Renee’s program of research focuses on understanding the role of anxiety and stress-related psychopathology in emerging substance use problems. In particular, she is interested in how individuals who develop these clinical factors interact with their social environments in a way that increases their risk for problematic substance use. Most of her work to date has used experimental psychopathology approaches to model the early etiological processes among adolescents within a laboratory context. For example, her dissertation used a novel laboratory paradigm to test the effects of peer rejection and social anxiety on willingness to use cannabis in a simulated party setting among community-recruited adolescents. As part of the AIM lab, she will expand her research to understand how these processes emerge in real-world contexts across adolescence and early adulthood using innovative research designs and analytic methods, including ecological momentary assessment (EMA) and time-varying effects modeling(TVEM).

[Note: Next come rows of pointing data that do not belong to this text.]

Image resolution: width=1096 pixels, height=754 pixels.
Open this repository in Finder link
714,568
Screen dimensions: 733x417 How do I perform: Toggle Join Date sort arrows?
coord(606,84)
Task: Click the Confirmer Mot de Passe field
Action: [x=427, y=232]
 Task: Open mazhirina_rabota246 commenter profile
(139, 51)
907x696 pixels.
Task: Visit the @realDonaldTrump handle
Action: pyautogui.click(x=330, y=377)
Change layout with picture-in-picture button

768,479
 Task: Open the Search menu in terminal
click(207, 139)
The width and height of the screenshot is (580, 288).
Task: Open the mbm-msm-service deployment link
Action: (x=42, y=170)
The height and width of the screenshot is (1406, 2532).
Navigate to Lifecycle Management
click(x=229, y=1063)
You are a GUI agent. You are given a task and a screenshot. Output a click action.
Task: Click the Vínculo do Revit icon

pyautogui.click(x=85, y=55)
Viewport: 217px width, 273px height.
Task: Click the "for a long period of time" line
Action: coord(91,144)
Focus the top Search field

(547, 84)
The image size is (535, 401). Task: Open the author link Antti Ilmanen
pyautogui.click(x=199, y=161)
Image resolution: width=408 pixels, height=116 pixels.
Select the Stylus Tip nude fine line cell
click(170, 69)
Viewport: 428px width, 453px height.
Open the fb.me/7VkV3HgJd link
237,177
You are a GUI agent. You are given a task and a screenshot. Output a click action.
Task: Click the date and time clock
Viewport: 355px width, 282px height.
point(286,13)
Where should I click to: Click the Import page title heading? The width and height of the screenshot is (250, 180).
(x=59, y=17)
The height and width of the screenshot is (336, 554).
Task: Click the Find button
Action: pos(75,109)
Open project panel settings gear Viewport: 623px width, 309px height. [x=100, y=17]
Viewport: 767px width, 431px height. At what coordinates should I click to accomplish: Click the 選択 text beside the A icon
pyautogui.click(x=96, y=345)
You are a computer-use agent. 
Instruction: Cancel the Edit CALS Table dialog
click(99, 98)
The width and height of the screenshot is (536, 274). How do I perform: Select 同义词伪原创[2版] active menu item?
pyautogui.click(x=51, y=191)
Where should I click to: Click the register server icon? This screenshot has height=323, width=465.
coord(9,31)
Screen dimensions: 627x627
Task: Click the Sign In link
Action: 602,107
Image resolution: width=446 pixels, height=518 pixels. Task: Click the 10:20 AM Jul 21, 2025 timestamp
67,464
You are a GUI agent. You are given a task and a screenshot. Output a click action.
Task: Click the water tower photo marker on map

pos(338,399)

Renee Cloutier, PhD is a postdoctoral fellow in the Prevention and Methodology Training (PAMT) program working with Drs. Ashley Linden Carmichael and Stephanie Lanza. She Received her PhD in Experimental Psychology (renamed Behavioral Science) at the University of North Texas in 2019 working with Dr. Heidemarie Blumenthal. While there, she received a pre-doctoral NRSA fellowship from the National Institute on Drug Abuse (1F31DA041105). Before that, she received her undergraduate degree in Psychology at SUNY Potsdam in 2013.